_Task_. Repeat all entries exactly.

======== Input records ========

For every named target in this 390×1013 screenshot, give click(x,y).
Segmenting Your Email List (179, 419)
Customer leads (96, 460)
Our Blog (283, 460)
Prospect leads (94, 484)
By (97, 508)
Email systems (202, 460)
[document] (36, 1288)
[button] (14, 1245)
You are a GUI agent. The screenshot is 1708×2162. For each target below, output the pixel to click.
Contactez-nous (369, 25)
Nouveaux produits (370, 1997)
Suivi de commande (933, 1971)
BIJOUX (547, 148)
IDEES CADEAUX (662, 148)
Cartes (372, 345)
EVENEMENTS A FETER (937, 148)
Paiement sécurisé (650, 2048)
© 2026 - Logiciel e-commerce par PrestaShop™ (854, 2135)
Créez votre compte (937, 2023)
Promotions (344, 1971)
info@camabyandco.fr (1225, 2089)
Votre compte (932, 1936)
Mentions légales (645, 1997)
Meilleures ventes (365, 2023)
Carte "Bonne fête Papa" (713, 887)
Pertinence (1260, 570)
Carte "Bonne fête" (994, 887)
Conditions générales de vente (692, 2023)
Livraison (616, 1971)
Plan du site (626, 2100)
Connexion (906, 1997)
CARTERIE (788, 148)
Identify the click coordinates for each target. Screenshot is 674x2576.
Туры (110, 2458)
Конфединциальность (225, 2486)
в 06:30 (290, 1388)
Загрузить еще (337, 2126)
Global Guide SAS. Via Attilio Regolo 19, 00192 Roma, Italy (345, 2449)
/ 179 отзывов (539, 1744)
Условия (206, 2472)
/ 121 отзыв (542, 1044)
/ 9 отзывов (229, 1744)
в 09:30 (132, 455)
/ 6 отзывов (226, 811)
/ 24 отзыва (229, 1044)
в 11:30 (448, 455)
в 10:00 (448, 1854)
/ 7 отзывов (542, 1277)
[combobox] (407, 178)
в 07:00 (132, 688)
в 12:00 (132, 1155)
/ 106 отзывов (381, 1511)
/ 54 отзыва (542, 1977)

========

_Response_.
For every named target in this 390×1013 screenshot, give click(x,y).
Segmenting Your Email List (179, 419)
Customer leads (96, 460)
Our Blog (283, 460)
Prospect leads (94, 484)
By (97, 508)
Email systems (202, 460)
[document] (36, 1288)
[button] (14, 1245)
You are a GUI agent. The screenshot is 1708×2162. For each target below, output the pixel to click.
Contactez-nous (369, 25)
Nouveaux produits (370, 1997)
Suivi de commande (933, 1971)
BIJOUX (547, 148)
IDEES CADEAUX (662, 148)
Cartes (372, 345)
EVENEMENTS A FETER (937, 148)
Paiement sécurisé (650, 2048)
© 2026 - Logiciel e-commerce par PrestaShop™ (854, 2135)
Créez votre compte (937, 2023)
Promotions (344, 1971)
info@camabyandco.fr (1225, 2089)
Votre compte (932, 1936)
Mentions légales (645, 1997)
Meilleures ventes (365, 2023)
Carte "Bonne fête Papa" (713, 887)
Pertinence (1260, 570)
Carte "Bonne fête" (994, 887)
Conditions générales de vente (692, 2023)
Livraison (616, 1971)
Plan du site (626, 2100)
Connexion (906, 1997)
CARTERIE (788, 148)
Identify the click coordinates for each target. Screenshot is 674x2576.
Туры (110, 2458)
Конфединциальность (225, 2486)
в 06:30 (290, 1388)
Загрузить еще (337, 2126)
Global Guide SAS. Via Attilio Regolo 19, 00192 Roma, Italy (345, 2449)
/ 179 отзывов (539, 1744)
Условия (206, 2472)
/ 121 отзыв (542, 1044)
/ 9 отзывов (229, 1744)
в 09:30 (132, 455)
/ 6 отзывов (226, 811)
/ 24 отзыва (229, 1044)
в 11:30 (448, 455)
в 10:00 (448, 1854)
/ 7 отзывов (542, 1277)
[combobox] (407, 178)
в 07:00 (132, 688)
в 12:00 (132, 1155)
/ 106 отзывов (381, 1511)
/ 54 отзыва (542, 1977)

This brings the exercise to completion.